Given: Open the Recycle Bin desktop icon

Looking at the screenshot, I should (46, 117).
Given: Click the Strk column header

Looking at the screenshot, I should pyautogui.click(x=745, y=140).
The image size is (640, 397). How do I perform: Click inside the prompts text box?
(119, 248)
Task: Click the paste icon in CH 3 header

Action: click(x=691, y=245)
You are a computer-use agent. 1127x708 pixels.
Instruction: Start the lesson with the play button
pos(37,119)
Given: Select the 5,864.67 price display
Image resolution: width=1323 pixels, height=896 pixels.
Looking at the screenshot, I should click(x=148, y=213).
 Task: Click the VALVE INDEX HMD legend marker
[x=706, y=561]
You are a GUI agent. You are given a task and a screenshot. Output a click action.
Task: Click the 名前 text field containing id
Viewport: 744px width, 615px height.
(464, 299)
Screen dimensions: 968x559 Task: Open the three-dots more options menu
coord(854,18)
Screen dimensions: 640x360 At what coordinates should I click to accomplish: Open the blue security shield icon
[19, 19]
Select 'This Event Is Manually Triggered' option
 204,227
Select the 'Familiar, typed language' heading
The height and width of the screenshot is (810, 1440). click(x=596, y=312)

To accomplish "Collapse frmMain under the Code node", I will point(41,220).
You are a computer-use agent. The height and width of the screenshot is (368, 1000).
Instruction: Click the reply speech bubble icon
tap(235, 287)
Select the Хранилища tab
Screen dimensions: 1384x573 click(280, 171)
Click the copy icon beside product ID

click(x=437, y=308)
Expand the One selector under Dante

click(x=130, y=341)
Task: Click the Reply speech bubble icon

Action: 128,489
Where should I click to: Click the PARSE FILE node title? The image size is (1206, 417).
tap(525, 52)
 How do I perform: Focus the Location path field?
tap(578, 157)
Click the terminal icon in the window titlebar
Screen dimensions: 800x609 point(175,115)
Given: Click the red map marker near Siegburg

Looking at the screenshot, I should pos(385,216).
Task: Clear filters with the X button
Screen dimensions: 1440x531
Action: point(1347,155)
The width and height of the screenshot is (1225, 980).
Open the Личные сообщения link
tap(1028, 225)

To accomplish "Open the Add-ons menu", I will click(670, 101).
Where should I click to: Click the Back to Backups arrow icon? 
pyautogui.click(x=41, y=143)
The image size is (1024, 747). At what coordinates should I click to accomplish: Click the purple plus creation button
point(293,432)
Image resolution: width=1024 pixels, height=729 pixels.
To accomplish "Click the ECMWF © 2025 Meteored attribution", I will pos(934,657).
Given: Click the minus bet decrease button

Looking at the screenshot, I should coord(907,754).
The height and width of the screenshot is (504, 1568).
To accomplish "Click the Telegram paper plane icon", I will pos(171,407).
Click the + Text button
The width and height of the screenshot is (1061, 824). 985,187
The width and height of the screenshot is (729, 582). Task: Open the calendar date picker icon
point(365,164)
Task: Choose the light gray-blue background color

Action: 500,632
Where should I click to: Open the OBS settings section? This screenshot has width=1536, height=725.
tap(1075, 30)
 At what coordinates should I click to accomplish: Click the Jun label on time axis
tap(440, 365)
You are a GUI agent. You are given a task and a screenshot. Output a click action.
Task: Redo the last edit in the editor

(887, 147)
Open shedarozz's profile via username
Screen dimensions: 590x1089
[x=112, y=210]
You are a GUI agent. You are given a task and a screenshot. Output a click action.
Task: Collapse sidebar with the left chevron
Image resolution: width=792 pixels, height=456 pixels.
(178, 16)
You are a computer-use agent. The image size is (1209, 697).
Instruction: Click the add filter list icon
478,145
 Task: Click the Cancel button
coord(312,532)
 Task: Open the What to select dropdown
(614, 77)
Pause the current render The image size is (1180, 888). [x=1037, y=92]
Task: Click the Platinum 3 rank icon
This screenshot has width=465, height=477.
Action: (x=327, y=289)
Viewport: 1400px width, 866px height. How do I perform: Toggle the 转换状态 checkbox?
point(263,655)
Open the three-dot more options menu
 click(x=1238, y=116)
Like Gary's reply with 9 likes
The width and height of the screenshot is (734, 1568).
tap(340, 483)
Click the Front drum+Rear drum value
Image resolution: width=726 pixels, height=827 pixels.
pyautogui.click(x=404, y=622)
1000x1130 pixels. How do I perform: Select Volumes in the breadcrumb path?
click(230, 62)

----------

▶ _WHAT YOU SHOULD DO_:
Whichever lines of the records above hold the word "computer" should all be copied out.

▶ _TASK RESULT_:
You are a computer-use agent. 1127x708 pixels.
You are a computer-use agent. The height and width of the screenshot is (368, 1000).
You are a computer-use agent. The image size is (1209, 697).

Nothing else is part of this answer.